In celebration of Quentin Tarantino’s new movie The Hateful Eight, I think I will dedicate the month of January to someone I consider to be one of the best directors of all-time. What’s that? You say you hate Tarantino and his movies? That is a common response, because Tarantino has no middle ground. Either you love his movies, or you hate them. I am not a big fan of Quentin Tarantino the person, but I love his movies.

In 1994, the movie world made a big deal about the “comeback of John Travolta” in a Quentin Tarantino movie. I always wondered why Travolta needed a comeback at that point in his career when he had just got done making the first two Look Who’s Talking movies. Granted, those movies did not compare to Urban Cowboy and Saturday Night Fever, but they did relatively well at the box office.

One of the reasons people were so antsy about Pulp Fiction when it came to Travolta was the idea of a “wholesome” actor like Travolta being in a Quentin Tarantino movie. Could the dad in Look Who’s Talking really succeed in a movie made by the guy who did Reservoir Dogs? The answer is yes, and the simple reason is because Vincent Vega is a character that is right in John Travolta’s wheelhouse. After playing Vincent Vega in Pulp Fiction, Travolta suddenly found himself playing a series of intense roles that better fitted his talents. So, for John Travolta, working with Quentin Tarantino was the best move of his career.

People tend to dismiss Tarantino because of his prolific use of graphic violence, but the truth is that the guy is a great storyteller. Normally, I get frustrated trying to follow a movie that attempts to weave together four or five storylines because the whole thing can get confusing. But Tarantino’s deliberate approach makes it easy to keep up with what is going on in each of his movies.

What I especially like about Pulp Fiction is that all of the stories are connected directly in some way. It isn’t until Tarantino establishes the connection between the stories that he starts putting in details. The end result is that we can care about those details because we are not banging our heads against the wall wondering why we are watching a boxer screw over the mob.

Another element of Pulp Fiction that I like is how smooth the story progresses, despite how segmented it actually is. By all rights, this movie should be thoroughly confusing to anyone who is watching it. But it actually turns out to be a well-designed film that is surprisingly easy follow.

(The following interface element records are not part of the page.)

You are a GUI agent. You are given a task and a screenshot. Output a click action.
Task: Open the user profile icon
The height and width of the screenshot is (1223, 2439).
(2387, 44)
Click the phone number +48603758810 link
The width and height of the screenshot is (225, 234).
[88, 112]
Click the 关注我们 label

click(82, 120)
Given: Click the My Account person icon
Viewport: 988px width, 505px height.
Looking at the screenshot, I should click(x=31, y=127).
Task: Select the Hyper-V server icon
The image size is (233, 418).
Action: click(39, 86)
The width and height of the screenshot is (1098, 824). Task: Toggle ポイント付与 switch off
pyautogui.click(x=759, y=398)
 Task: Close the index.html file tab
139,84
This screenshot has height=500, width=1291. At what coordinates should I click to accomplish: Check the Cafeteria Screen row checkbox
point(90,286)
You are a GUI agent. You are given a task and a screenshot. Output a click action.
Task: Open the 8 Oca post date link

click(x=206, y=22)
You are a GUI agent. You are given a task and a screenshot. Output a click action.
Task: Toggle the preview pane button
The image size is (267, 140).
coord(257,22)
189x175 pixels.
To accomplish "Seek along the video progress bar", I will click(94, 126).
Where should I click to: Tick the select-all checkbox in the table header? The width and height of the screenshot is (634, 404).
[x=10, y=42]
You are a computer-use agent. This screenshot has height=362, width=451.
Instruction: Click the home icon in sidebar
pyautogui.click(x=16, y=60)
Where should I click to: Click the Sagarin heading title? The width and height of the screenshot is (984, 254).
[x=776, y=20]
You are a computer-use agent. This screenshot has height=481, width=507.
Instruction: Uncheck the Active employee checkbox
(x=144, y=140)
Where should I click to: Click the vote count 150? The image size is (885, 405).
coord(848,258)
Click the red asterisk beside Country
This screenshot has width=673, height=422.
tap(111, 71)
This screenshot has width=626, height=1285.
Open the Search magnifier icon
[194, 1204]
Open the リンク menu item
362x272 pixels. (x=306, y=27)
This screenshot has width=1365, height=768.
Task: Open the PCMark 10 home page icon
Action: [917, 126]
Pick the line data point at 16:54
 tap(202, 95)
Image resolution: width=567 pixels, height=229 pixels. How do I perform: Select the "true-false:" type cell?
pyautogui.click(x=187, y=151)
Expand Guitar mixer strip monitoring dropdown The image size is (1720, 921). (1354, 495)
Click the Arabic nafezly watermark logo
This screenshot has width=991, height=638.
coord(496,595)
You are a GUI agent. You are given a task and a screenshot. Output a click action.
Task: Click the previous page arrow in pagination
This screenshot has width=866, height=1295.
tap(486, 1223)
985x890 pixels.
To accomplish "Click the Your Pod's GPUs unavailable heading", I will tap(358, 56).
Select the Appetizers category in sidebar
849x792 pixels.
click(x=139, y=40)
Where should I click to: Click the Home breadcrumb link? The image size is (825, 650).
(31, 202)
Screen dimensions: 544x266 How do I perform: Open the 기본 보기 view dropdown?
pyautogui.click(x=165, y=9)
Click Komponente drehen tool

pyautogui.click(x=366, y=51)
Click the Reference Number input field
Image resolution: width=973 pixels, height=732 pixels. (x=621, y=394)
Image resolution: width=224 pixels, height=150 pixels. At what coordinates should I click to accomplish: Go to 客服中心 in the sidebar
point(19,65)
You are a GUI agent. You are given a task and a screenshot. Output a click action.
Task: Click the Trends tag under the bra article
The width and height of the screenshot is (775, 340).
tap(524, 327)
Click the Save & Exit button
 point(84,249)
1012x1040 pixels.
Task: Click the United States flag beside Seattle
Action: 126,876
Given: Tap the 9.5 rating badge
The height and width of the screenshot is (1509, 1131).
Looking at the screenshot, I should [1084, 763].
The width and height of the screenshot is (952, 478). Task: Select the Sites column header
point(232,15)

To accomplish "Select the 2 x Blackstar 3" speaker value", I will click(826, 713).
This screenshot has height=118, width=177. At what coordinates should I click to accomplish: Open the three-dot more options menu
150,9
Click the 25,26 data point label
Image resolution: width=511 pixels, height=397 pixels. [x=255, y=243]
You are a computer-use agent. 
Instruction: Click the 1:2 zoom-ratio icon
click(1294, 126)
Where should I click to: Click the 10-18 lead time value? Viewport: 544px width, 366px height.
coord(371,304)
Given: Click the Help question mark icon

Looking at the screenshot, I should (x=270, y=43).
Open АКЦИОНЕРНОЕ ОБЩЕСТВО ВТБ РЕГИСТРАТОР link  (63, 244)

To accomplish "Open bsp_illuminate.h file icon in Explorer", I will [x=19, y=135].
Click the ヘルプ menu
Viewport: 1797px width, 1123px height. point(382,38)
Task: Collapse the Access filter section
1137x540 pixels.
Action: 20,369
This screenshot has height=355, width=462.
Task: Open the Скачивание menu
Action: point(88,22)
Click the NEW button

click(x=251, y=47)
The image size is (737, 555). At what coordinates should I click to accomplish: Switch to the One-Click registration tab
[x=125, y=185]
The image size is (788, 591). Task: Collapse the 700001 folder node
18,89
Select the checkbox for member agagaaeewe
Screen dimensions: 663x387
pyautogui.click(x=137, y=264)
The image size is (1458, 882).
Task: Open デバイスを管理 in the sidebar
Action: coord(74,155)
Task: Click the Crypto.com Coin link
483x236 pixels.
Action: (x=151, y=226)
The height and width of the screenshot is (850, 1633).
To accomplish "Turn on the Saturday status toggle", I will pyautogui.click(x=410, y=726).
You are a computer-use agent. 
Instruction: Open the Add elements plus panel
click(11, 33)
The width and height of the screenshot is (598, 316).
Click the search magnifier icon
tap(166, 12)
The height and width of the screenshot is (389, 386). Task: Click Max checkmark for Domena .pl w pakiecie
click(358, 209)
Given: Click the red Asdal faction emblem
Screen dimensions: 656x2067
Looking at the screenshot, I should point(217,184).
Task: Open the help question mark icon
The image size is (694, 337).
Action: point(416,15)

I do have to admit that one of the elements of a Quentin Tarantino film I do not like is when he gives himself a role that tends to break up the movie. In Pulp Fiction, Tarantino plays a racist who appears to be connected to every character in the story, for some reason. I don’t like the approach Tarantino takes when presenting his character, and I really do not like the way that this seemingly insignificant character has the ability to dominate the other characters. Tarantino’s characters are tributes to his own arrogance, and I really do not think they have any place in his movies. But, they are his movies, so we tolerate the roles he plays.

Pulp Fiction is a quirky movie that is made up of several intertwining story lines that are all connected at one single point. The ending of the movie is bizarre, but extremely entertaining. As usual, Tarantino pushes everything to the absolute edge and presents you with an ending that is uncomfortable, but so very good.

It is easy to see why people either love Tarantino movies, or hate them. While I cannot stand Tarantino the public figure, I am a huge fan of his movies. If you have never seen one of his films, then Pulp Fiction is not a bad way to introduce yourself to this crazy universe of stories. I appreciate the symbolism in the movie, and I really enjoy the detail Tarantino puts into every scene. To me, this is a complete movie, and I do not get to say that about many films.